>Poetry and Technology


>I don’t usually connect my work life and my reading/blogging life. In fact, few people I know professionally know that I blog — and I want to keep it that way! But, I do tend to gravitate towards readers and I will miss the readers with whom I had interesting lunchtime discussions at my last job. Sometimes, I have people comment that they think that technology (my work life) seems so different than my reading and writing interests. I don’t think that the two are mutually exclusive, but I’m frequently frustrated with my inability to adequately explain how they are complementary.
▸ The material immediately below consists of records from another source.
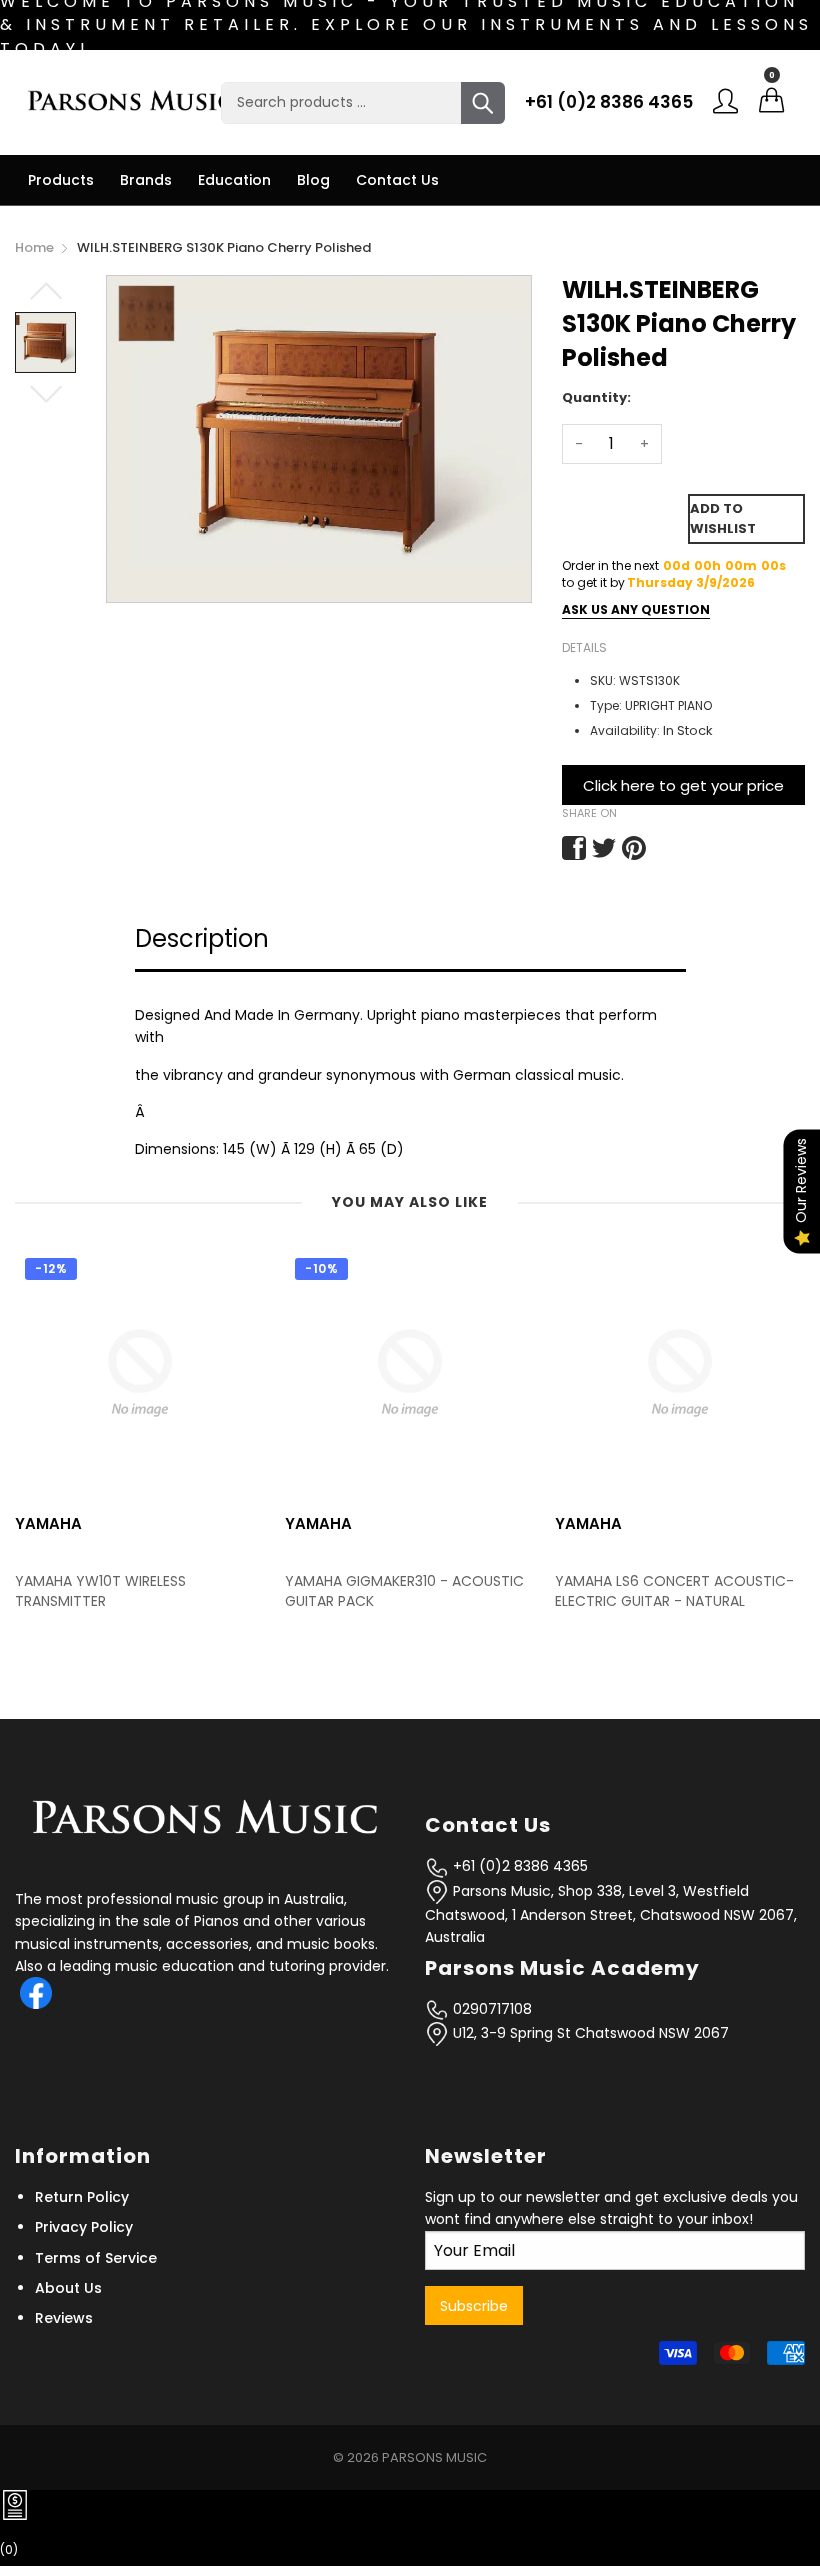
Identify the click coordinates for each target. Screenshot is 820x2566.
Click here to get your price (683, 785)
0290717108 (490, 2009)
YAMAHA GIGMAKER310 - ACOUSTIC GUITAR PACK (142, 1591)
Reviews (64, 2318)
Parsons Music (434, 2457)
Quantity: (596, 397)
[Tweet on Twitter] (604, 848)
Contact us (397, 180)
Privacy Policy (84, 2227)
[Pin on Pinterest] (634, 848)
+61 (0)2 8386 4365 (609, 102)
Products (61, 180)
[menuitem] (61, 180)
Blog (313, 180)
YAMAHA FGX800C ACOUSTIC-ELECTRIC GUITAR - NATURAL (668, 1591)
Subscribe (474, 2306)
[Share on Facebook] (574, 848)
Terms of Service (96, 2258)
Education (234, 180)
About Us (68, 2288)
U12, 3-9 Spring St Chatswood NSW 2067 (589, 2033)
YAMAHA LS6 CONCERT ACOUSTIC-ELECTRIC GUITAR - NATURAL (412, 1591)
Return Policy (82, 2197)
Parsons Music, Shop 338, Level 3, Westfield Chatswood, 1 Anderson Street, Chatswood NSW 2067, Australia (611, 1914)
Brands (146, 180)
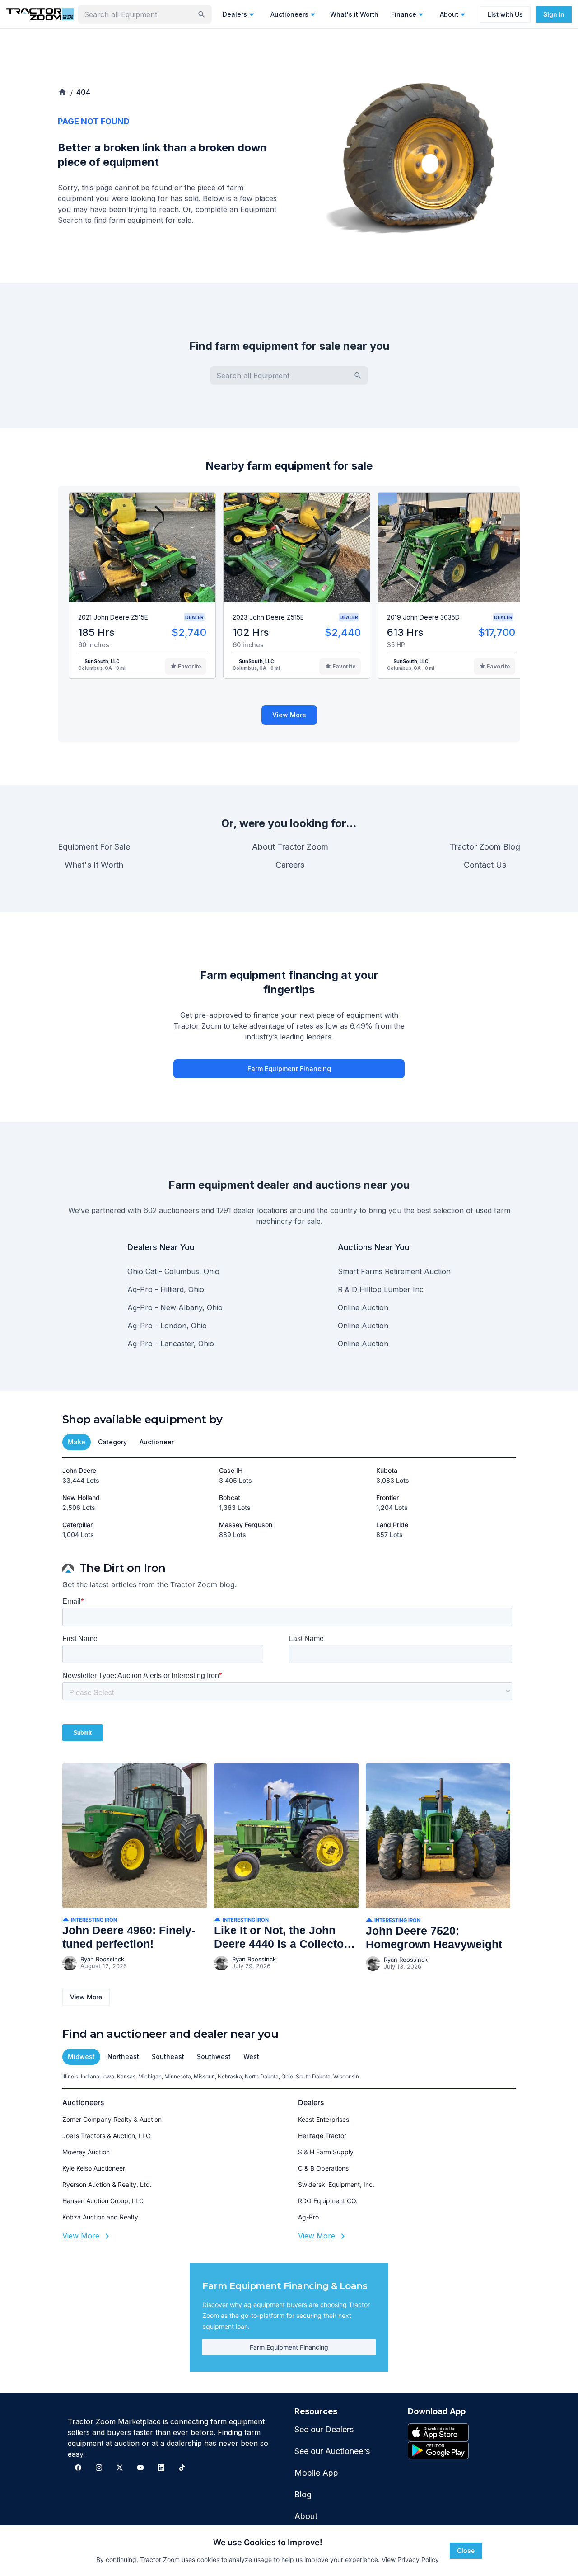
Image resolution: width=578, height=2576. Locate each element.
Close (466, 2550)
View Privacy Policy (410, 2559)
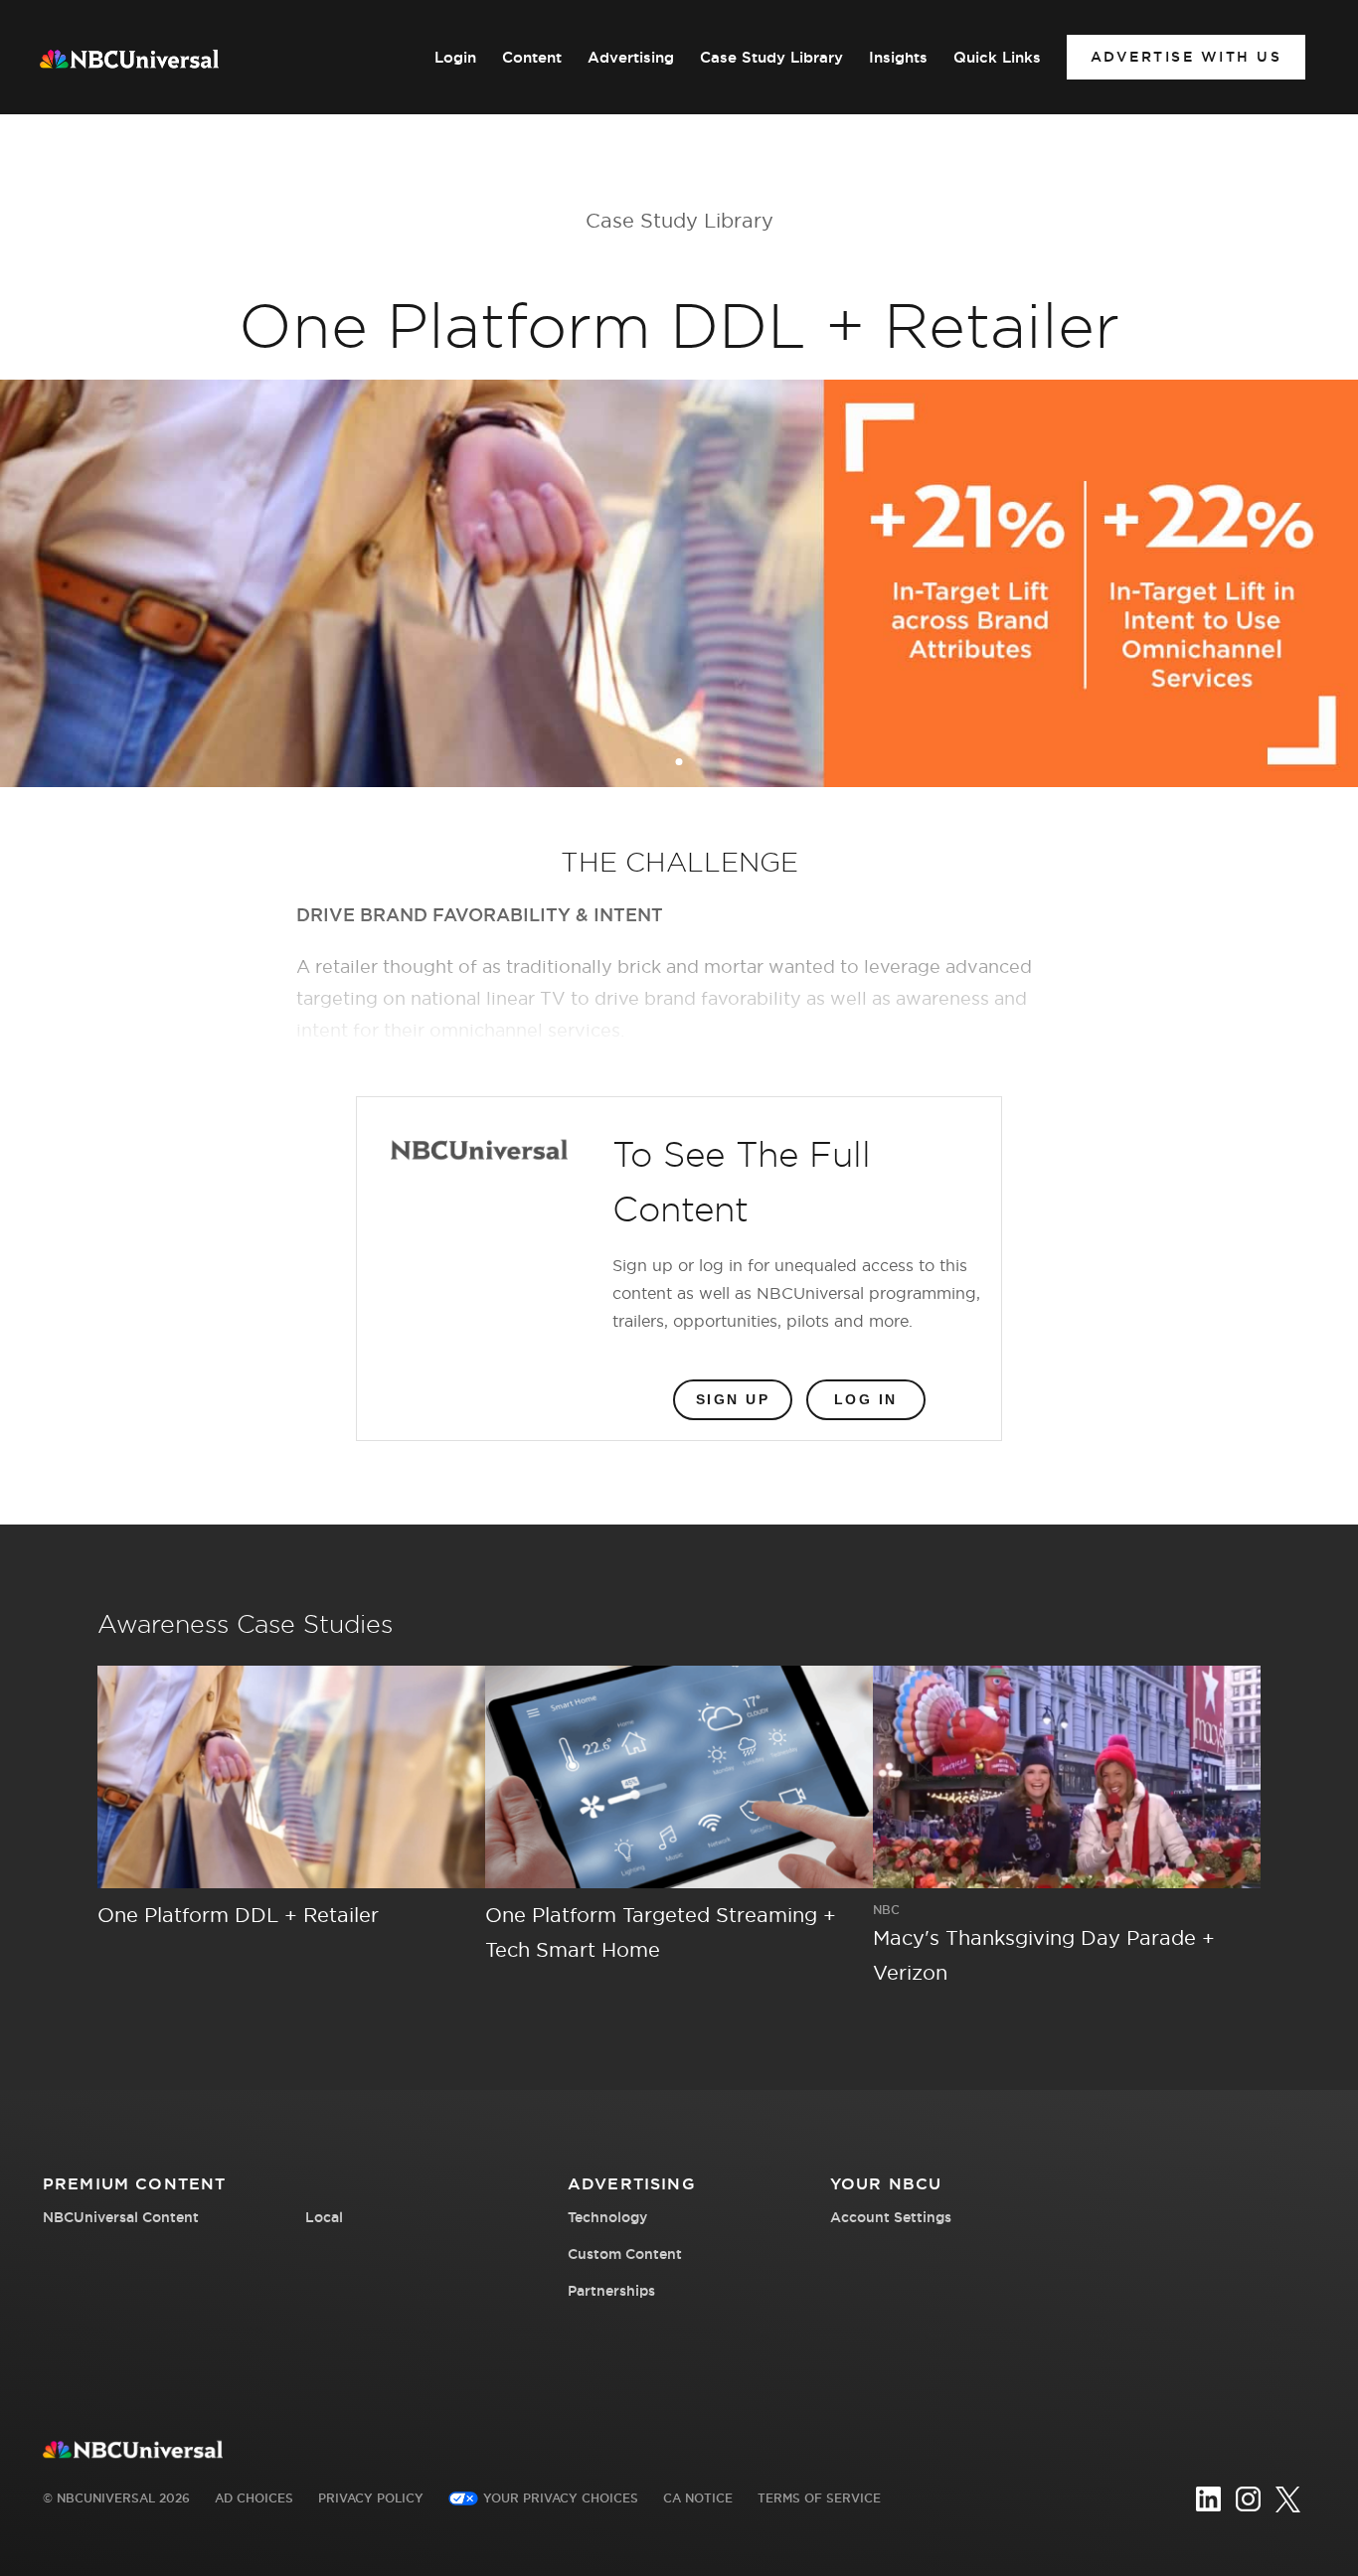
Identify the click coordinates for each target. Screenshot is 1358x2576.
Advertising (631, 58)
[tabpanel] (679, 583)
Here are two different postings I came across recently that deal with the intersection of poetry and technology:

First, Frank Wilson at Books, Inc. linked to this article about the Poetry at Tech program at Georgia Tech. Those engineers realize that there is more to poetry than their rhyming fight song: “I’m a rambling wreck from Georgia Tech…”.

In the article, Georgia Tech President Wayne Clough is quoted:

“The pursuit of science and technology is just as creative a process as poetry and the arts,” Clough says. “Both require intensely creative people who can think outside the box, look at the same things everyone else sees and imagine something more, and put the pieces together in new ways.”

The Director of the Poetry at Tech program, poet Thomas Lux is quoted:

“Poems are made things. They have everything to do with intense emotions … but poems are made things. They don’t just happen.”

Follow the link to read the article. Lux makes some interesting comments regarding hip-hop and poetry slams. Registration is required, but it’s free.

At Robert Peake’s blog, Peake makes a comparison between programming and poetry:

What poems and code have in common is compactness…Both require precision, and poetry usually also involves some degree of linguistic compactness….Subtlety, clarity, and intimacy with the language are all required traits that get amplified through the power of each discipline.

Be sure to check out the comments on Robert’s post as well. I’m not sure that I agree with his correlation of poets and programming language, but, while I am a technologist, I’m not a programmer. I’ll be checking his blog for future posts for more data.